■ Yazı ■
______

4 Ocak 2013 Cuma

Bursa’nın şifresi





Her yılbaşı öncesi ve ertesinde geçen bir yılın değerlendirmesi yapılır. Aslında bu hayatın mizanını çıkarmanın yanı sıra yeni başlanacak yıl için ders almak anlamını taşır.
Bu çerçevede  2012 yılı değerlendirmesi yapılacak olursak, belki Bursa’nın şifresini çözmeye yardımcı oluruz.
Bursa geçen yıl önemli yatırımlarına ilk adımlarını attı. Bunlardan en önemlisi yılın son günlerde temeli atılan hızlı tren ve kenti içi ulaşımda kullanılacak olan T1 tramvay hattıydı. Tabii tüm Türkiye’yi ilgilendiren İstanbul-Bursa-İzmir Otoyol projesinin başlaması da Bursa için büyük önem taşıyordu.
Tarımdan sanayi üretimine dönüşümü yapan Bursa’nın yeni rotası turizm ve hizmet sektörü olunca ulaşım da öncelikli hale geliyor.
Otoyol, hızlı tren projeleri tamam da Bursa’nın kendi dinamiği ve Arap sermayesinin desteği ile kurulacağı açıklanan Bursa Hava Yolları’ndan hala ses seda yok.
Ulaşımın hava bağlantısının olmaması uygulanacak olan başta termal turizm ve Uludağ olmak üzere tüm projelerin aksamasına yol açar.
Hedef kitle olarak seçilen insanların büyük bir bölümü Orta Doğu, Kuzey Afrika, Balkan ve Avrupa ülkelerinden gelecek. Bunların karayolu ve demiryolunu kullanması mümkün değil.
Ancak, hızlı başlayan girişim Bursalı işadamlarına sunulduktan sonra birden ses seda kesildi.
Ulaşımın yanı sıra Bursaspor’un ikinci Anadolu devrimini gerçekleştirip şampiyon olmasıyla gündeme gelen ve yapımına başlanan Timsah Arena’da da önemli ilerlemeler kaydedildi.
Ancak, hala sağlık kompleksi için yer bulup, bir türlü temel atılamadı. Yeni hastane ve sağlık tesisi yapımının gecikmesi Bursa’nın bu alanda sıkıntı çekmesine neden oluyor. Acil hasta yatağı hala Türkiye ortalamasının altında.
İlçelere hastaneler daha kolay yapılırken Bursa kent merkezine bir çivi çakılmıyor.
İkinci sorun Uludağ, Başbakan Recep Tayyip Erdoğan’ın “Uludağ’ı Davos yapacağız” sözünün üzerinden dört yıl geçmesine rağmen, kurumlar arası yetki tartışmaları nedeniyle Beyaz Cennet’te birkaç otelin kaçak eklentisi ve kamu binalarının yıkımı dışında hiçbir şey gerçekleşmedi.
Yılbaşı tatilinde gördük yine insanlar  ve araçlar tıkış tıkış. Trafik kilitlenmiş, teleferiğin devre dışı kalmasıyla Uludağ’a ulaşımın sağladığı yol dar ve yağan karla geçit vermiyor. Öyle ki Valilik büyük araçlara hafta sonları çıkış yasağı getiriyor.

______

■ Görev ■
Bursa'nın 2012 yılını değerlendiren yazıyı son cümlesinden sonrasıyla sürdürün.

______

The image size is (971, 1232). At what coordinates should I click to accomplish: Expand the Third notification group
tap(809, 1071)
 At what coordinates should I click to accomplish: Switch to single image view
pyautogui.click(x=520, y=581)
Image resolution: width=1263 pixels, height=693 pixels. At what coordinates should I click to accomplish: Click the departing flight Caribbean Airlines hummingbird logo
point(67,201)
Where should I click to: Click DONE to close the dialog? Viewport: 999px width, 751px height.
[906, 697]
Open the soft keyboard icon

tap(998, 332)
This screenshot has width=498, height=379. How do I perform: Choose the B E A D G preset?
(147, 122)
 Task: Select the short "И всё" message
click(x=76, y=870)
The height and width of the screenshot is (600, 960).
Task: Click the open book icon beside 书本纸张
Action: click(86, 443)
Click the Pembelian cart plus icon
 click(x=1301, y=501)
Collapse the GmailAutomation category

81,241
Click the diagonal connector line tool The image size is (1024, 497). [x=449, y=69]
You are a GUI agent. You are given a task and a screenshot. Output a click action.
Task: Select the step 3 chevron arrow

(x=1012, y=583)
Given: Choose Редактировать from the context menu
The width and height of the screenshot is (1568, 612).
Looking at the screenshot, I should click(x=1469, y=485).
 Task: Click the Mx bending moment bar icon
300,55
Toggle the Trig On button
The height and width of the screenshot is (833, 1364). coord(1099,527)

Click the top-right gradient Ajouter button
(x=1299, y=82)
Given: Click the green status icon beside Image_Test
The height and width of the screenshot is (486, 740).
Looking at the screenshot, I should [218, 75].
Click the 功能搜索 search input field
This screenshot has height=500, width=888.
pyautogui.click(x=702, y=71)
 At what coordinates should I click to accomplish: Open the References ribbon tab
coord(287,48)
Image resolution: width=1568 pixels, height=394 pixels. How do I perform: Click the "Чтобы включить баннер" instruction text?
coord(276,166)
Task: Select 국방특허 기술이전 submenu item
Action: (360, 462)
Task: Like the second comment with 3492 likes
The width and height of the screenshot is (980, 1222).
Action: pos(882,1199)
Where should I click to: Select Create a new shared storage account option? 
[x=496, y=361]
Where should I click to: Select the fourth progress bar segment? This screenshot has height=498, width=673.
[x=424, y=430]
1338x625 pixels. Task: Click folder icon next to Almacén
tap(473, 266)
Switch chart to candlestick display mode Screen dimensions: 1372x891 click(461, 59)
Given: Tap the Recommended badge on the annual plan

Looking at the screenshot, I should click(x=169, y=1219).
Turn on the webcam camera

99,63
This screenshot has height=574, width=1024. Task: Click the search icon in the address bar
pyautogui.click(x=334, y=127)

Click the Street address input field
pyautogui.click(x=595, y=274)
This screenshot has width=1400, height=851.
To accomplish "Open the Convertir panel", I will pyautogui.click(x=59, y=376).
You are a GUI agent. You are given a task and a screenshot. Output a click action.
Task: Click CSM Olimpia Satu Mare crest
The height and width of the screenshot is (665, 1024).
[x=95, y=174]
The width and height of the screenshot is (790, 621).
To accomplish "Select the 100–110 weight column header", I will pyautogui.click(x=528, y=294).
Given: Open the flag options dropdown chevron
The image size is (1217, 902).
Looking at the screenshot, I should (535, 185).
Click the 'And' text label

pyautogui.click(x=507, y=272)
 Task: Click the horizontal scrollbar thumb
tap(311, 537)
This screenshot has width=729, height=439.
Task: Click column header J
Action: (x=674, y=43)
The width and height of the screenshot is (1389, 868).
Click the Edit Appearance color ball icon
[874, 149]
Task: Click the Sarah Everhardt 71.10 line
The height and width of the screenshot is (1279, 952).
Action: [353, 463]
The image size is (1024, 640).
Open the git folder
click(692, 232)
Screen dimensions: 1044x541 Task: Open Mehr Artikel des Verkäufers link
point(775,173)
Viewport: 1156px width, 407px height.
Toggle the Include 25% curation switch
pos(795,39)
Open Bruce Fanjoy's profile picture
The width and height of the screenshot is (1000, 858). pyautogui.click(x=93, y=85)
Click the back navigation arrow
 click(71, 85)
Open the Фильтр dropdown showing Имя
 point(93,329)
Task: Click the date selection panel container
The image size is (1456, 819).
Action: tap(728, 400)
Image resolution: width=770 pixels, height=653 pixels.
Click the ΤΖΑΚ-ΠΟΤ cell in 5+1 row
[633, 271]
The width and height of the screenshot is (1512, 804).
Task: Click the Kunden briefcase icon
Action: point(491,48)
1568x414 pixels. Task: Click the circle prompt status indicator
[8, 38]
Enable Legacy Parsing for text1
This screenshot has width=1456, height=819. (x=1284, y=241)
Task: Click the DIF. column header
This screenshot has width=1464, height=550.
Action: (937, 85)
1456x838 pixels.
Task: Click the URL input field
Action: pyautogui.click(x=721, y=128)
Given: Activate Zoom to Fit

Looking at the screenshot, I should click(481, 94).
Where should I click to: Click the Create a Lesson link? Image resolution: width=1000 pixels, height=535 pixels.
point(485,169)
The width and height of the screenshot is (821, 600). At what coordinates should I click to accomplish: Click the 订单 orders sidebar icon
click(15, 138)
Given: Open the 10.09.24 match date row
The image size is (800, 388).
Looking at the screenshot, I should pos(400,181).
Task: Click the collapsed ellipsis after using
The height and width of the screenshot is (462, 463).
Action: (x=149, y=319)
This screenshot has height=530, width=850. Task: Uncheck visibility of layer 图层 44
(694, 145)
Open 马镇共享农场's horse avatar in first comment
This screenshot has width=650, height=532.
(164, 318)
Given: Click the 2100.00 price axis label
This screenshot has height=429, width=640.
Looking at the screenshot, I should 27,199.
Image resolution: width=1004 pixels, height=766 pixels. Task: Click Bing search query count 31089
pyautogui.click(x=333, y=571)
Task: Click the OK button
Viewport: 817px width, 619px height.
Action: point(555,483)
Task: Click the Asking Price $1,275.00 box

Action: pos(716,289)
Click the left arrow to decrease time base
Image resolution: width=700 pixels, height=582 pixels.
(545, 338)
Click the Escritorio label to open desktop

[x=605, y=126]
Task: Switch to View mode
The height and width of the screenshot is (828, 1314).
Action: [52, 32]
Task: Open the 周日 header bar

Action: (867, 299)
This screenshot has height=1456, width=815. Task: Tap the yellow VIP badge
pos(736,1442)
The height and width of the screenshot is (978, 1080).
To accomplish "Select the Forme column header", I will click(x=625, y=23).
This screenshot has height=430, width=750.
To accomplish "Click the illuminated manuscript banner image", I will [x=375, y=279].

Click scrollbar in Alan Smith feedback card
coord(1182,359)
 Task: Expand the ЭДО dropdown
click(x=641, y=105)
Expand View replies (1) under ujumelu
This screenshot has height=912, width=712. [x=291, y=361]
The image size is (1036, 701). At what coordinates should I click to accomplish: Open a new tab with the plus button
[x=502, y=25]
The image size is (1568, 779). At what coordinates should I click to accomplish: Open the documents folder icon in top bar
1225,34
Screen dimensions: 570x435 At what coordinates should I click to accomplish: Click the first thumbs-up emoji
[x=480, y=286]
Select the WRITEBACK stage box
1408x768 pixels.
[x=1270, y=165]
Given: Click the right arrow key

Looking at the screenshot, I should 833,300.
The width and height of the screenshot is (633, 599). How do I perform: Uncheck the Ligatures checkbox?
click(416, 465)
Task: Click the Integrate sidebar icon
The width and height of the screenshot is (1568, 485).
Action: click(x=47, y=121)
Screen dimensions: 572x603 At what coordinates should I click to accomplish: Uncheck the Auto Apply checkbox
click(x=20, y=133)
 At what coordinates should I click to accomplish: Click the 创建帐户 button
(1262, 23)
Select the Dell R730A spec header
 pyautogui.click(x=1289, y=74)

______

■ Görev yanıtı ■
Uludağ’ın sorunlarını yazmaya kalksak başlı başına bir yazı olur. Ama vurgulamak istediğim sorunun bu bakış açısı ve yetkinin hala çeşitli kurumlarda olmasıyla çözümlenemeyeceği.
Şimdi gelelim Bursa’nın şifresine...
Öyle Dan Brown’ın yazdığı Da Vinci’nin şifresi gibi dallı budaklı, esrarengiz sırlarla dolu değil.
Çok basit ve anlaşılır.
Bursa merkezi hükümetten isteğini, daha doğrusu hak ettiğini alamıyor.
Yaptıkları da hep kendi birikiminin sonucu.
Kısaca sayayım; Eğitim Vadisi’nin Merinos Atatürk Kongre ve Kültür Merkezi’ni Bursa kendi kaynaklarıyla yaptı. Yüzlerce okul ve yurt binaları var bunların içinde. Bursaray Hafif Raylı sistemini devletten bir kuruş almadan kurdu. Şimdi Timsah Arena ve Heykel- Kent Meydanı T1 hattını da yine kendi kuruyor. Üstelik İpekböceği adlı ilk yerli tramvayı üreterek.
Tüm kentlere, hatta Galatasaray’a yapılan stadyumlarının bütçesinin tamamı Ankara’dan sağlanırken, Bursa Timsah Arena’nın büyük bölümünü yine kendi imkanlarıyla gerçekleştiriyor.
İstanbul, İzmir, Ankara’da metroyu Ulaştırma Bakanlığı yaparken Bursa’ya gelince para yok.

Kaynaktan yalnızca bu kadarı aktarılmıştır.